Work task: Filter the data for lines with the word "Locate", then copy every line so identified.

Stored data:
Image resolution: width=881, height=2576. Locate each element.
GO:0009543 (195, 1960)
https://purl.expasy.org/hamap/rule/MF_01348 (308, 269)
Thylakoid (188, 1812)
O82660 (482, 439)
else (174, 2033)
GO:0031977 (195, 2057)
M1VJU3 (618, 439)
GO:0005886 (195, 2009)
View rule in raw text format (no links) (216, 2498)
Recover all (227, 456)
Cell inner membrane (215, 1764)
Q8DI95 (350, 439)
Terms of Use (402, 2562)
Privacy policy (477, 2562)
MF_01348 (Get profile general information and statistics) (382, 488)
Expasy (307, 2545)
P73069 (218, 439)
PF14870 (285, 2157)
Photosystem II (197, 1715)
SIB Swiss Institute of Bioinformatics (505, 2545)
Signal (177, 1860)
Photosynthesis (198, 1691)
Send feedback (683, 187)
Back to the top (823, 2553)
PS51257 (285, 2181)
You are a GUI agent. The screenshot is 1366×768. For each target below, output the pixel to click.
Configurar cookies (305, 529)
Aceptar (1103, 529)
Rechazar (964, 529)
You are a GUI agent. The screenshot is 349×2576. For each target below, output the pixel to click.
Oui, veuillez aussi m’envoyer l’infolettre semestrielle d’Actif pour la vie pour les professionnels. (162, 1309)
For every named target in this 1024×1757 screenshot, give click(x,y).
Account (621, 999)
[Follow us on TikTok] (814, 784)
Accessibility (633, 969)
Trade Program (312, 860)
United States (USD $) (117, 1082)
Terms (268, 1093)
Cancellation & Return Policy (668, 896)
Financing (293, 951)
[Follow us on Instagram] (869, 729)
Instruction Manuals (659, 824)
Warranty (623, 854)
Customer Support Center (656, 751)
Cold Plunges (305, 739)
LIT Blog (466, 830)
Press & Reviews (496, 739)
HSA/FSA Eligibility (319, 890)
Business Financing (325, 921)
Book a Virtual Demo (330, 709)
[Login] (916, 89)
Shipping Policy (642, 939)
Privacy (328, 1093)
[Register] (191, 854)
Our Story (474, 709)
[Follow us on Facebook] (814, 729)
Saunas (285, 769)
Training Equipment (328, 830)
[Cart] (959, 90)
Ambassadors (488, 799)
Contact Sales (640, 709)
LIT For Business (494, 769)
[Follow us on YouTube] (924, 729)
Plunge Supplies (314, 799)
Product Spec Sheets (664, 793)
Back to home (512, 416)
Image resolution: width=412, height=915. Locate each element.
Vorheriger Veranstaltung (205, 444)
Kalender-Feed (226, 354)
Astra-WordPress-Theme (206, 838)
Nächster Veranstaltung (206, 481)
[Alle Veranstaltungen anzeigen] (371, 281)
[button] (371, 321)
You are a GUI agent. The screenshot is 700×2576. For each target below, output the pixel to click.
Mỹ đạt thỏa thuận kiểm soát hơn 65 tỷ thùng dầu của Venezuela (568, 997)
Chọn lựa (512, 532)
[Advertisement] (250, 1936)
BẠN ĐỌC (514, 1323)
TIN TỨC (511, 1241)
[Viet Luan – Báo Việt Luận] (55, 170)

Response box:
Image resolution: width=881, height=2576. Locate each element.
Image resolution: width=412, height=915. Locate each element.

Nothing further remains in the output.